⟨

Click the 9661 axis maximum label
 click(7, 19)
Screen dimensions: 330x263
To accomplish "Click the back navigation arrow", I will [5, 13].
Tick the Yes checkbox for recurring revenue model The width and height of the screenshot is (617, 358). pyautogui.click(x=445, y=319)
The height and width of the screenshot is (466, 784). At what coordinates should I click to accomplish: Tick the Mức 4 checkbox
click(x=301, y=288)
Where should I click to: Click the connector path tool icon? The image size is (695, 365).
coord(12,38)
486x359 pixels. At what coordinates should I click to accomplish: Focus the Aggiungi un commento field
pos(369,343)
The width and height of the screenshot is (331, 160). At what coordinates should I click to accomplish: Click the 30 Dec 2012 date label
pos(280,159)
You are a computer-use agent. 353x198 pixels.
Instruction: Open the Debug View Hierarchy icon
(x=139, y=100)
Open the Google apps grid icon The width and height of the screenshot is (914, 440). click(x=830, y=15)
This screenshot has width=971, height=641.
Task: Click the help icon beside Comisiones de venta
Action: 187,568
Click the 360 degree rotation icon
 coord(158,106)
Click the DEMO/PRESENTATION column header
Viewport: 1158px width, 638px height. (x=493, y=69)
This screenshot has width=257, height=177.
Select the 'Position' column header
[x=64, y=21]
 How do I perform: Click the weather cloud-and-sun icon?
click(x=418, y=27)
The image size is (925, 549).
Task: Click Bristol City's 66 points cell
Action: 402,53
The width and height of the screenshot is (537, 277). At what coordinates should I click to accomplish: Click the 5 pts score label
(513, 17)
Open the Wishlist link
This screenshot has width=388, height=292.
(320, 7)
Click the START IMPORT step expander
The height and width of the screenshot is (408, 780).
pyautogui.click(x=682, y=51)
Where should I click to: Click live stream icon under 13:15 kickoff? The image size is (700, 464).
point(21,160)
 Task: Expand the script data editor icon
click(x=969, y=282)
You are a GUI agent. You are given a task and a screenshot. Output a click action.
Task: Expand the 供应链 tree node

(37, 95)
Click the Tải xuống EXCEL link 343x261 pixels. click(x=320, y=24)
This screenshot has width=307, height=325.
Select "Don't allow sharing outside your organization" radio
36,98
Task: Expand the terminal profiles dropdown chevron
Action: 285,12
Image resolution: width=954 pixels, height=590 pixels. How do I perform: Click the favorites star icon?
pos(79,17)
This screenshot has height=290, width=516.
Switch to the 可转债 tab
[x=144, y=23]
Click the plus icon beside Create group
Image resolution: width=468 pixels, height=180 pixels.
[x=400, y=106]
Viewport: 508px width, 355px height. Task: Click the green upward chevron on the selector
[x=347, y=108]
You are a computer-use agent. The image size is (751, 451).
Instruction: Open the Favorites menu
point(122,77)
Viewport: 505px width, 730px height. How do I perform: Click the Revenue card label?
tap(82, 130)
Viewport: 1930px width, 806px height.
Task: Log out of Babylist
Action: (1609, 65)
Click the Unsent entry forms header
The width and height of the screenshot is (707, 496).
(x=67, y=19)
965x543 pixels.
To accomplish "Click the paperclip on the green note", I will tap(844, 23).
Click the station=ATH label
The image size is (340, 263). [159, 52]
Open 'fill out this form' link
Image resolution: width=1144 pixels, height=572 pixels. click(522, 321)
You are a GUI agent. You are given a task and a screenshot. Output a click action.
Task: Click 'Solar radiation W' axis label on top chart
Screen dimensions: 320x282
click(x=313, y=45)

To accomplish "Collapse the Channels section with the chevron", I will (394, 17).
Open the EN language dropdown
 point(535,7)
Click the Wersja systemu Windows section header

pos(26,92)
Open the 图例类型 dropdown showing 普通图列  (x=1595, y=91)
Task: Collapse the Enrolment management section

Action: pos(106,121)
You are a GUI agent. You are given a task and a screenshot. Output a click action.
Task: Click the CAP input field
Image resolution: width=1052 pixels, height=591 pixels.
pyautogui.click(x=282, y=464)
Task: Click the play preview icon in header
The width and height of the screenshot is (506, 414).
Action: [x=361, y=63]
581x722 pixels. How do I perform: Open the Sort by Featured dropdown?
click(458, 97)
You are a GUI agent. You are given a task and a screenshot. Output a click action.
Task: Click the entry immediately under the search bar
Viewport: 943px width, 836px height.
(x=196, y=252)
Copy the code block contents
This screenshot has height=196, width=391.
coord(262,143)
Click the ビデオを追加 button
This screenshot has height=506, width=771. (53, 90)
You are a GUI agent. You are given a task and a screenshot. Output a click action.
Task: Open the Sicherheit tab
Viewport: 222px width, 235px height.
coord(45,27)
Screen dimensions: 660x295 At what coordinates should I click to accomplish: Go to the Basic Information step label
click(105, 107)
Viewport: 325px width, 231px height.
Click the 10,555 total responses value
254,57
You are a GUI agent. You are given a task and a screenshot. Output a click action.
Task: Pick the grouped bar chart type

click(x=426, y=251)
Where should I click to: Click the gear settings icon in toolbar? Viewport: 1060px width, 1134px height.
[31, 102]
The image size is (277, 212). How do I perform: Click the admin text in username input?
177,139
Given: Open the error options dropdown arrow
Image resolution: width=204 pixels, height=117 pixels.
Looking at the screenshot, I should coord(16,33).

⟩

*Exercise*
Where does the word "arrow" show up in the material? Copy out each line that has it.

*Task answer*
To accomplish "Click the back navigation arrow", I will [5, 13].
Given: Open the error options dropdown arrow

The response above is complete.